→ RECORDS PROVIDED
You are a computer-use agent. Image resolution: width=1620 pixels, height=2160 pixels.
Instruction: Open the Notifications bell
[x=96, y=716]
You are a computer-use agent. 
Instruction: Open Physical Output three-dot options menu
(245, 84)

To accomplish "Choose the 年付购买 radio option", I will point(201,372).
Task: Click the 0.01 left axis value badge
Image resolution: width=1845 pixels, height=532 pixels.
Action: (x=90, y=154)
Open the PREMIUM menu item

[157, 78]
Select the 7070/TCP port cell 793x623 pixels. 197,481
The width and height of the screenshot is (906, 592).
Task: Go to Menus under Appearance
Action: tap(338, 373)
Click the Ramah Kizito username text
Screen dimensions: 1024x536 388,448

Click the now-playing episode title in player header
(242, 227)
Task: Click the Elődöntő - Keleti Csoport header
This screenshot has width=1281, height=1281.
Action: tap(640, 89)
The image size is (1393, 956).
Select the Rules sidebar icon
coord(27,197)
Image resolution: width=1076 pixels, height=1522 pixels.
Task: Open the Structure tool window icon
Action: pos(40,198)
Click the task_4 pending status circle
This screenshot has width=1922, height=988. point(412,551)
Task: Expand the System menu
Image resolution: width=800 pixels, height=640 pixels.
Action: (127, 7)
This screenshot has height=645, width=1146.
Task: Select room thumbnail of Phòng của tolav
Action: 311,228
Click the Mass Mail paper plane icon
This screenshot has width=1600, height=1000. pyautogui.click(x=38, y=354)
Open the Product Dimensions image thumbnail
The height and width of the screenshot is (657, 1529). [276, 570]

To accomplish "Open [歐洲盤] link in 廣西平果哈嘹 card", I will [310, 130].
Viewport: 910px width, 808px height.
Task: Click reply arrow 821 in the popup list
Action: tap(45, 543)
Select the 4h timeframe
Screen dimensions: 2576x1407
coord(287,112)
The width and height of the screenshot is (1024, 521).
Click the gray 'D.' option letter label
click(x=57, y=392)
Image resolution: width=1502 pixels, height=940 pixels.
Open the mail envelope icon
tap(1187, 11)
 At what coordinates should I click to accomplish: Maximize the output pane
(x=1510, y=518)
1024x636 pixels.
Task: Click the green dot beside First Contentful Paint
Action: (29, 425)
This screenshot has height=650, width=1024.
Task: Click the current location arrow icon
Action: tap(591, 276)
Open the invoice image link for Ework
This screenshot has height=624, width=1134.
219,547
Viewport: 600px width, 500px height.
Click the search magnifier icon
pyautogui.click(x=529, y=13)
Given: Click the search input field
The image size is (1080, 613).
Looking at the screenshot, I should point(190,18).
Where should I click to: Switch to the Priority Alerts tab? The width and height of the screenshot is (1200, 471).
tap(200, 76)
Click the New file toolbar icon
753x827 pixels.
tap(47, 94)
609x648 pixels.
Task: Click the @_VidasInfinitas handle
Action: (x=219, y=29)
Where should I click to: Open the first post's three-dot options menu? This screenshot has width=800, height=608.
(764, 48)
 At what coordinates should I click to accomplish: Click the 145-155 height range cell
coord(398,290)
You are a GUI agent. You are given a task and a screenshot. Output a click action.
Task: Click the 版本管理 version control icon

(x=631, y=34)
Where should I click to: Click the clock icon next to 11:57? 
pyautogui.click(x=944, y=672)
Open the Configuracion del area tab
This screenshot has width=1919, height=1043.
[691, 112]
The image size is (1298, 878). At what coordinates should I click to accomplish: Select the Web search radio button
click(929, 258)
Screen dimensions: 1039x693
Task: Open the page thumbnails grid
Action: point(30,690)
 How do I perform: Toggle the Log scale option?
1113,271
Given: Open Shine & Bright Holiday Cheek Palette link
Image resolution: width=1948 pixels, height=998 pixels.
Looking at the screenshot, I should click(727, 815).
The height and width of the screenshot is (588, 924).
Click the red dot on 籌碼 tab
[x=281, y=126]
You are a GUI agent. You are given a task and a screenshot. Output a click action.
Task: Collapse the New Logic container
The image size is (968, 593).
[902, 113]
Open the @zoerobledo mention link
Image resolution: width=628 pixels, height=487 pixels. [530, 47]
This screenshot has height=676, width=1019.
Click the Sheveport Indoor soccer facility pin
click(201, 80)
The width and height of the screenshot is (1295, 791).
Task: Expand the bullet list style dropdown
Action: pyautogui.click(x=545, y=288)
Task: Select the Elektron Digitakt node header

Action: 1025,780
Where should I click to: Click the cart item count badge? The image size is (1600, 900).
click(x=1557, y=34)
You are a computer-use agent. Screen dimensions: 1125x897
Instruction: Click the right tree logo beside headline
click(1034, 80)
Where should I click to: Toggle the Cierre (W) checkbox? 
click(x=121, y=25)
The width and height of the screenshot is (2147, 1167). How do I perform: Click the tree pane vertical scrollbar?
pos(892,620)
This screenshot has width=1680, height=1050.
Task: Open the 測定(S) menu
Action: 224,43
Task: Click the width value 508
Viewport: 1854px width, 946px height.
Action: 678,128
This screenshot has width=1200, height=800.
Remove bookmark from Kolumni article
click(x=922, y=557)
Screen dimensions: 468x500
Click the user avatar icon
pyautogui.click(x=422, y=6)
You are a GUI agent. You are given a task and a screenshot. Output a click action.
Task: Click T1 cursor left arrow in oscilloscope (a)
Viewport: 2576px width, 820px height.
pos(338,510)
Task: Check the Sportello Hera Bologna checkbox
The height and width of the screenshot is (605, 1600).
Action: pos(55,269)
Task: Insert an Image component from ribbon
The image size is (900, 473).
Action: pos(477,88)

→ SHORT TASK
Rewrite everything from the start of the items down through the line containing "Action: tap(640, 89)" as a Markdown table with the columns Row and Line, skipping any blank lines.

→ RESPONSE TO THE EXERCISE
| Row | Line |
|---|---|
| 1 | You are a computer-use agent. Image resolution: width=1620 pixels, height=2160 pixels. |
| 2 | Instruction: Open the Notifications bell |
| 3 | [x=96, y=716] |
| 4 | You are a computer-use agent.  |
| 5 | Instruction: Open Physical Output three-dot options menu |
| 6 | (245, 84) |
| 7 | To accomplish "Choose the 年付购买 radio option", I will point(201,372). |
| 8 | Task: Click the 0.01 left axis value badge |
| 9 | Image resolution: width=1845 pixels, height=532 pixels. |
| 10 | Action: (x=90, y=154) |
| 11 | Open the PREMIUM menu item |
| 12 | [157, 78] |
| 13 | Select the 7070/TCP port cell 793x623 pixels. 197,481 |
| 14 | The width and height of the screenshot is (906, 592). |
| 15 | Task: Go to Menus under Appearance |
| 16 | Action: tap(338, 373) |
| 17 | Click the Ramah Kizito username text |
| 18 | Screen dimensions: 1024x536 388,448 |
| 19 | Click the now-playing episode title in player header |
| 20 | (242, 227) |
| 21 | Task: Click the Elődöntő - Keleti Csoport header |
| 22 | This screenshot has width=1281, height=1281. |
| 23 | Action: tap(640, 89) |